[BEGIN Extracted material]

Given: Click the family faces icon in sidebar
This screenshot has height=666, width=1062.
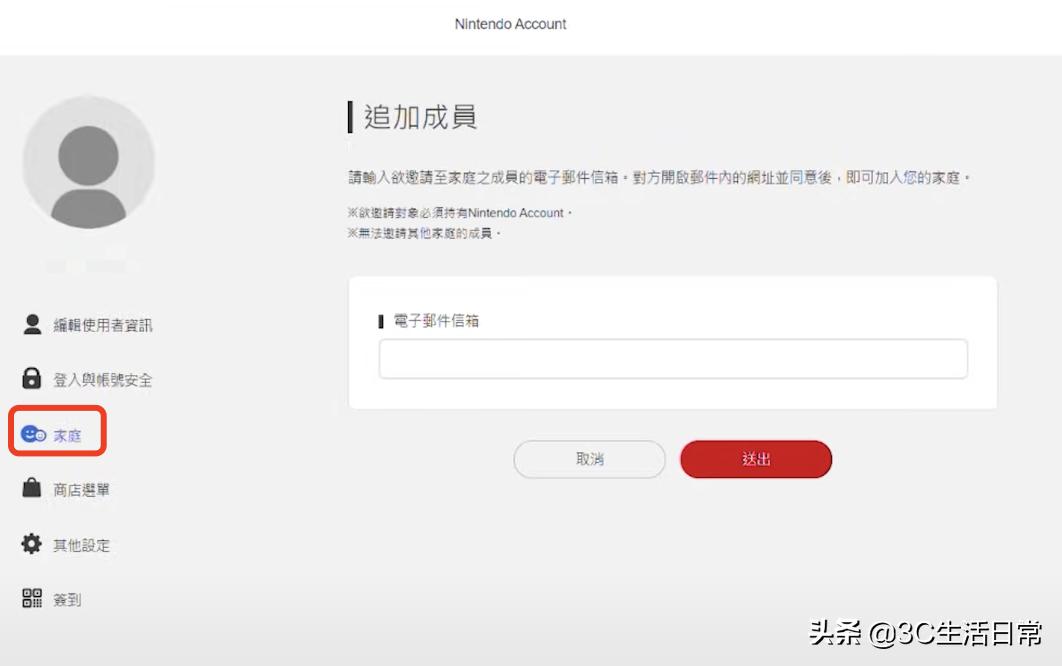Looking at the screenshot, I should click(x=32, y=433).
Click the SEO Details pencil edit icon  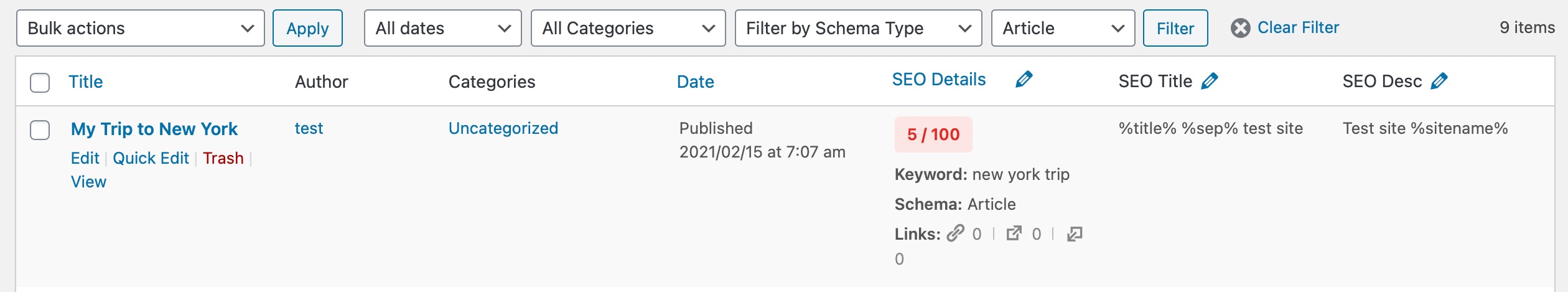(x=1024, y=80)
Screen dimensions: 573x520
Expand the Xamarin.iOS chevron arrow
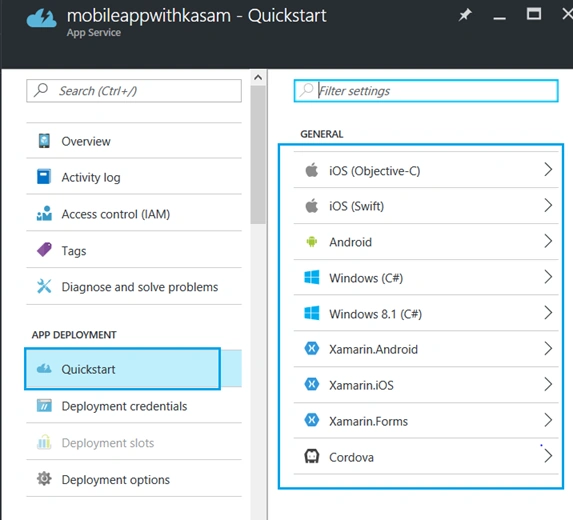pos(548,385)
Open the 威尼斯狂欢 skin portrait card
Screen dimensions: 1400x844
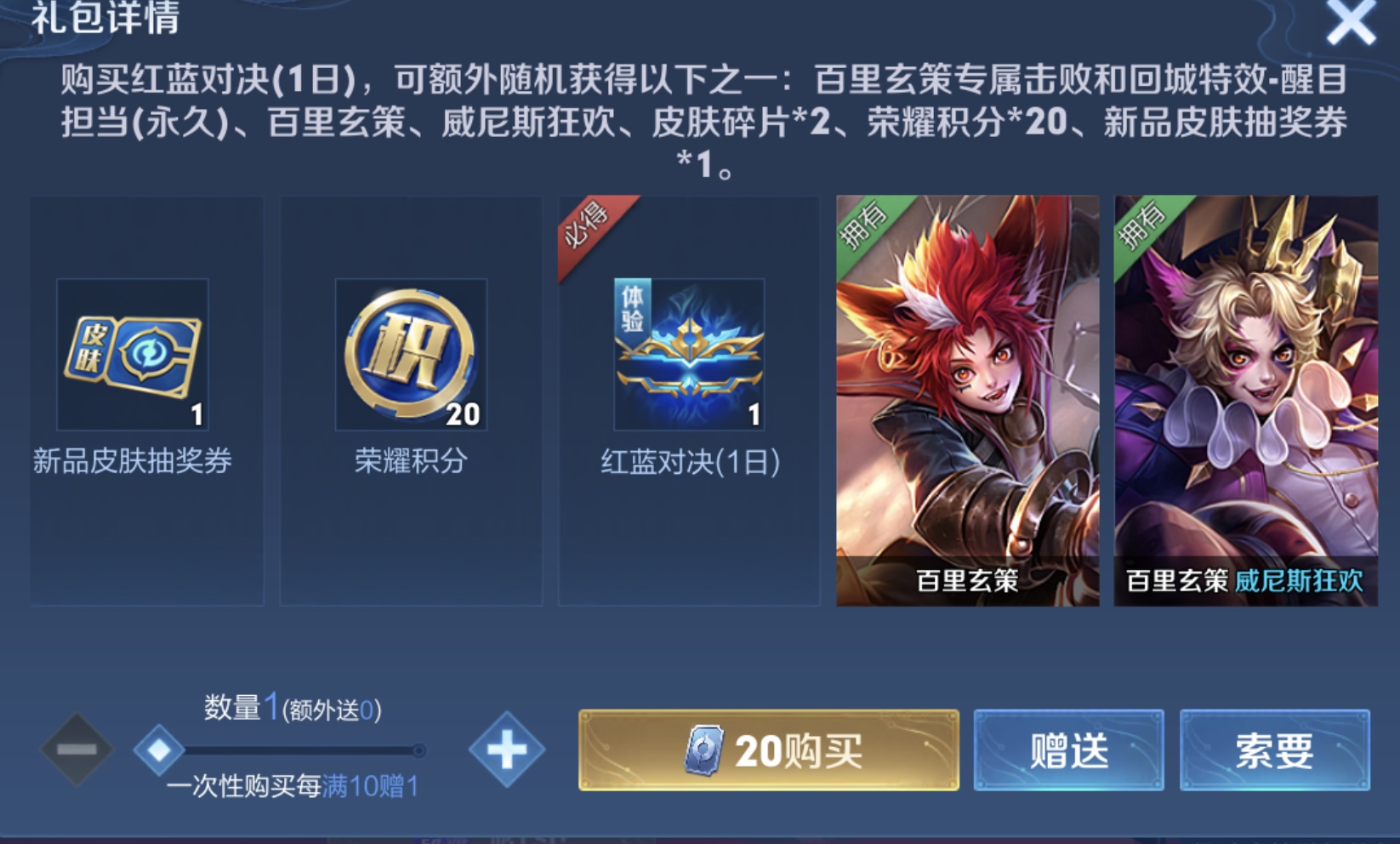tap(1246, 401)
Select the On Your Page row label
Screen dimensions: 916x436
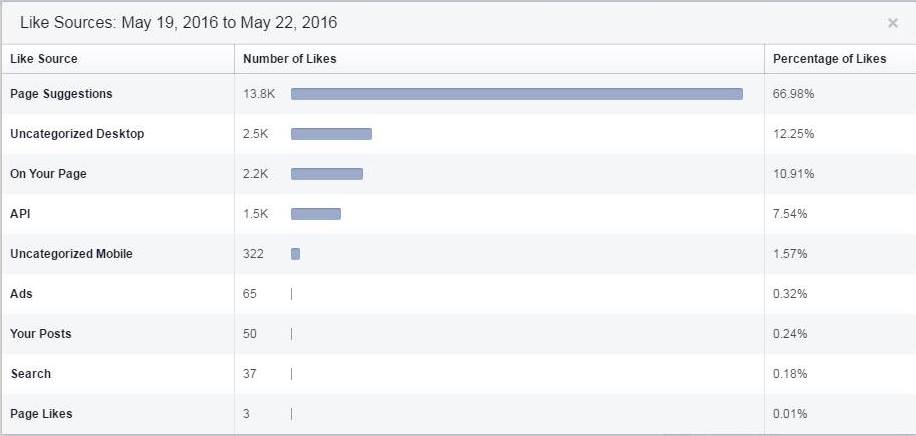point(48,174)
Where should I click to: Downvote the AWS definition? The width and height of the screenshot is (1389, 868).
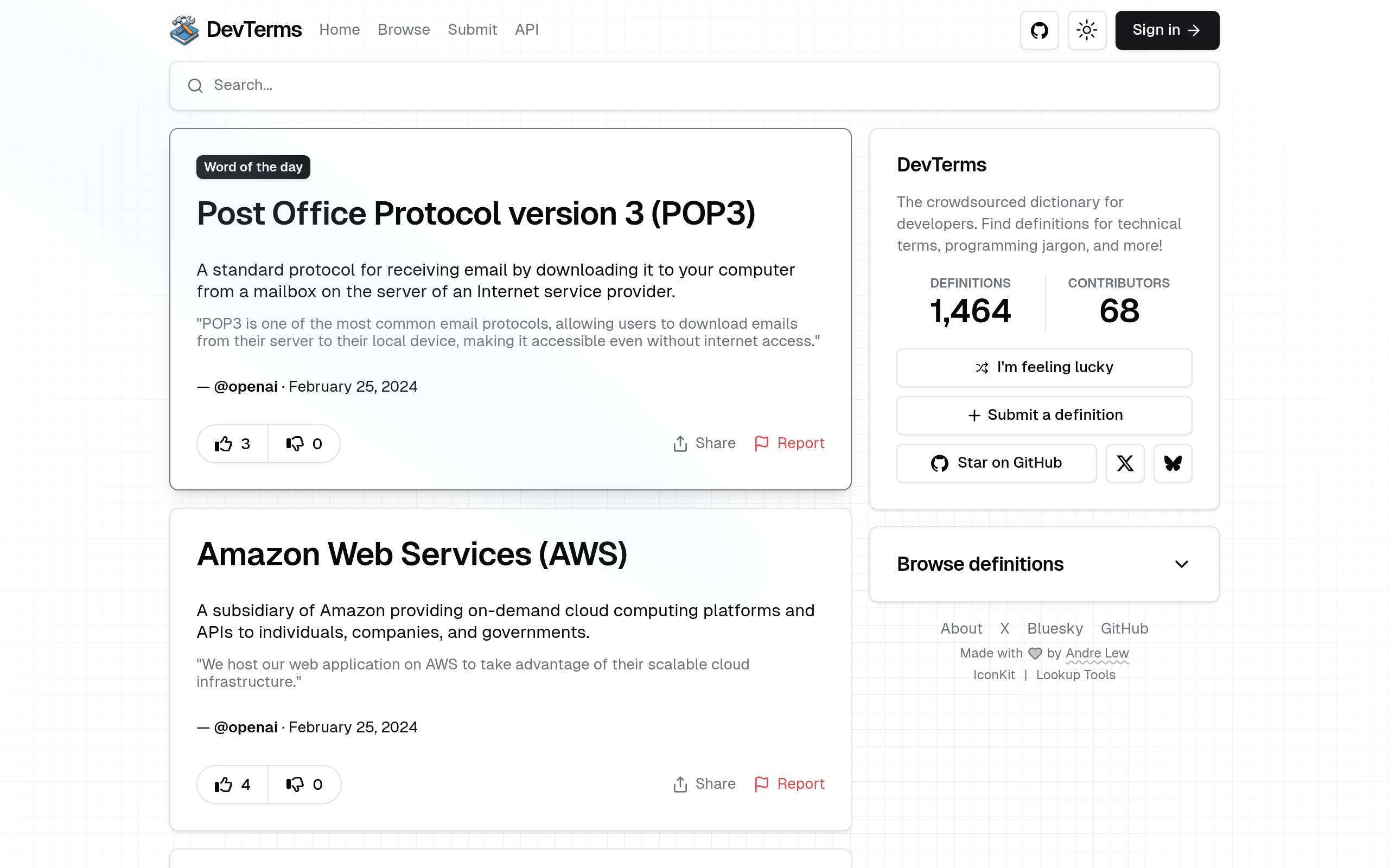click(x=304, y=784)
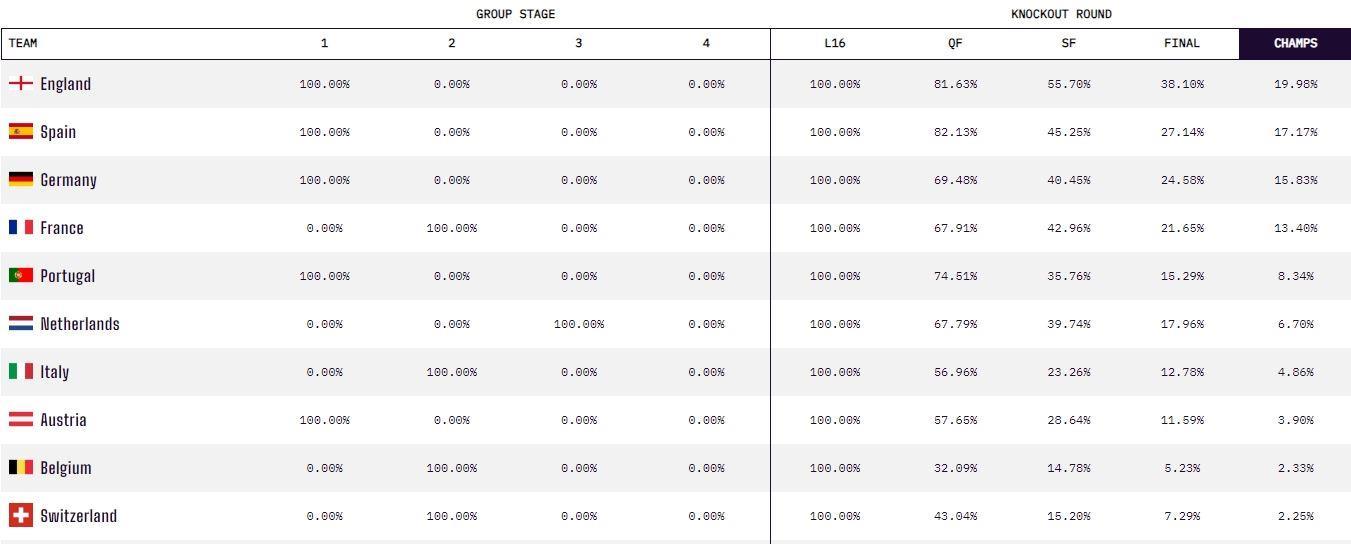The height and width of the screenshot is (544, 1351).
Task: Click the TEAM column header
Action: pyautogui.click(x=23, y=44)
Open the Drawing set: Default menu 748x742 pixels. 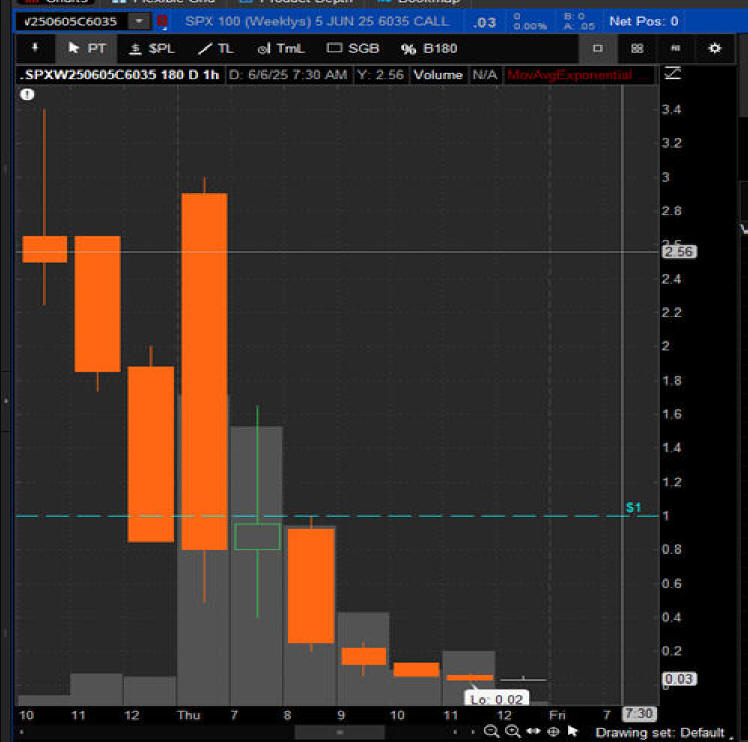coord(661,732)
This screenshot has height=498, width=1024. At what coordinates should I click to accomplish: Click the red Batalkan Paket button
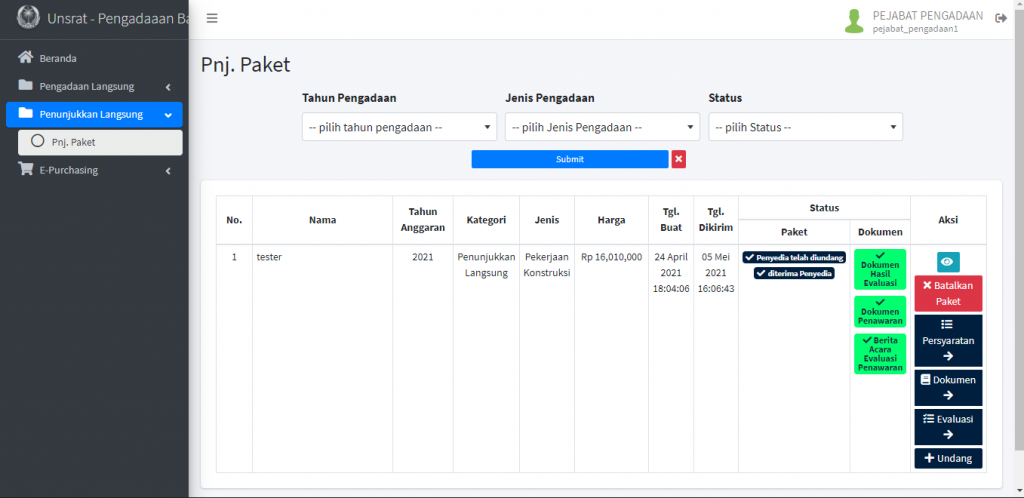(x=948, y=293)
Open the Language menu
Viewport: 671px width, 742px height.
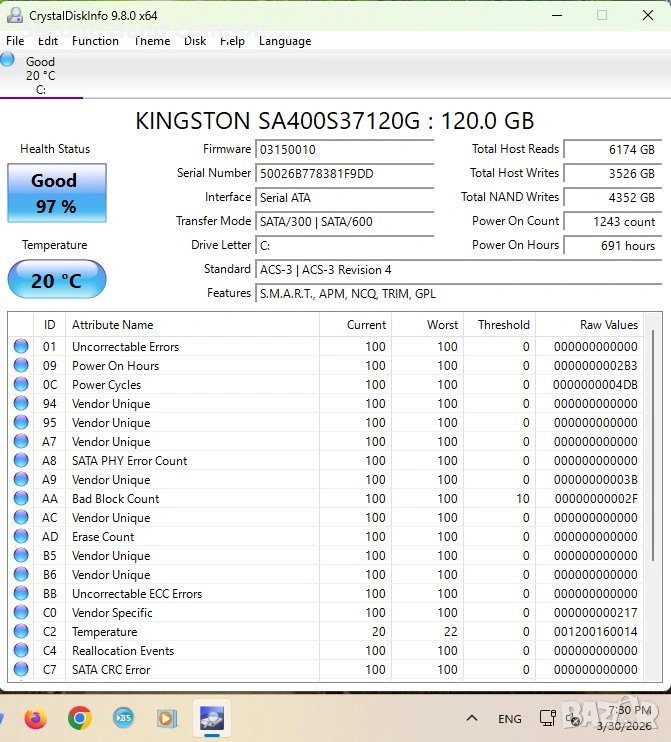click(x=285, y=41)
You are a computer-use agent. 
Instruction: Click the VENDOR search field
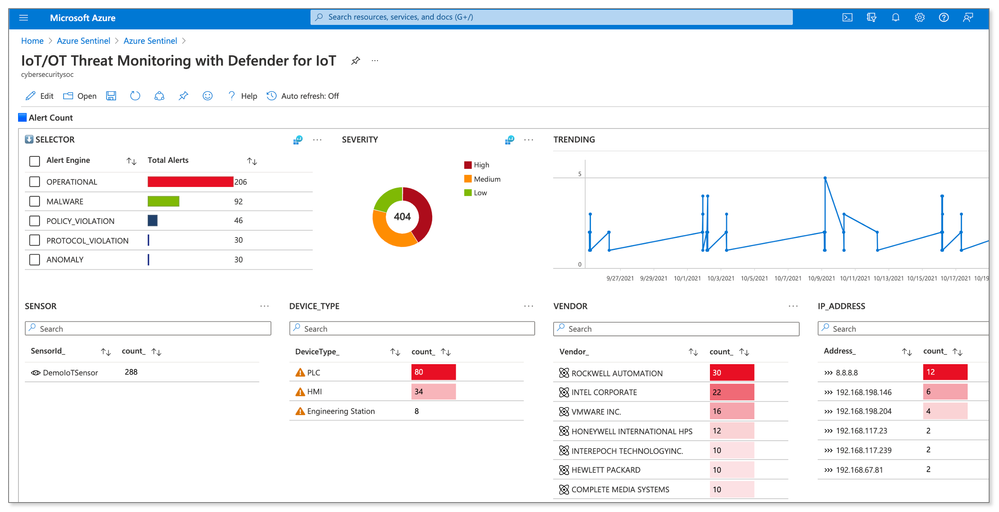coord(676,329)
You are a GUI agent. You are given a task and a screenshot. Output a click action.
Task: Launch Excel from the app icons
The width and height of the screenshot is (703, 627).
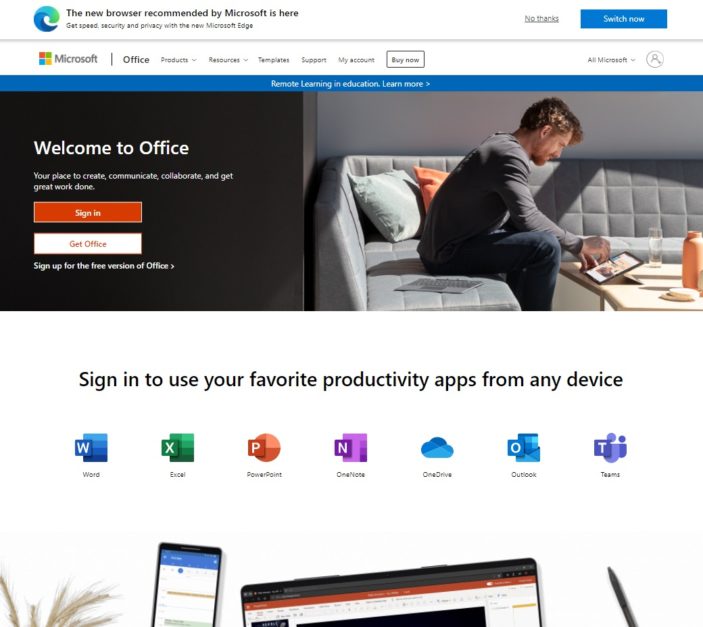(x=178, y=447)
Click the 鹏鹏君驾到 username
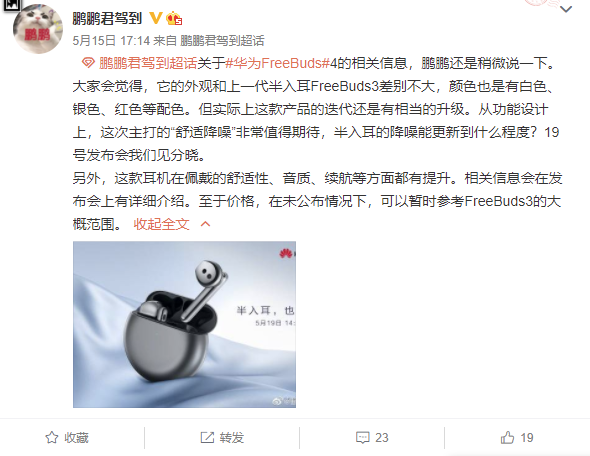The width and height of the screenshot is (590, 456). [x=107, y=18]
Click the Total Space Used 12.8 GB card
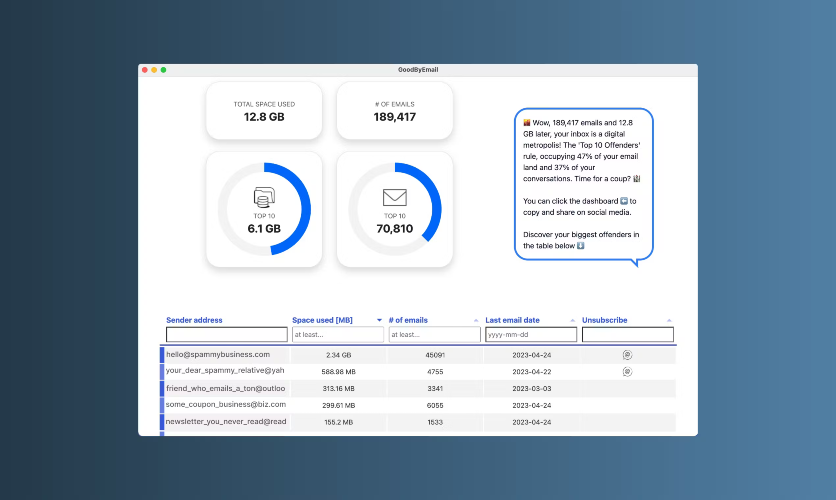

[END Extracted material]

**The request**
Turn the lines from the one with "This screenshot has height=498, width=1024." through the one with "click(x=285, y=41)" into a numbered list, skipping any blank lines. Leave the pictures out.

**Result of the exercise**
1. This screenshot has height=498, width=1024. At what coordinates should I click to accomplish: Click the red Batalkan Paket button
2. (x=948, y=293)
3. Open the Language menu
4. Viewport: 671px width, 742px height.
5. click(x=285, y=41)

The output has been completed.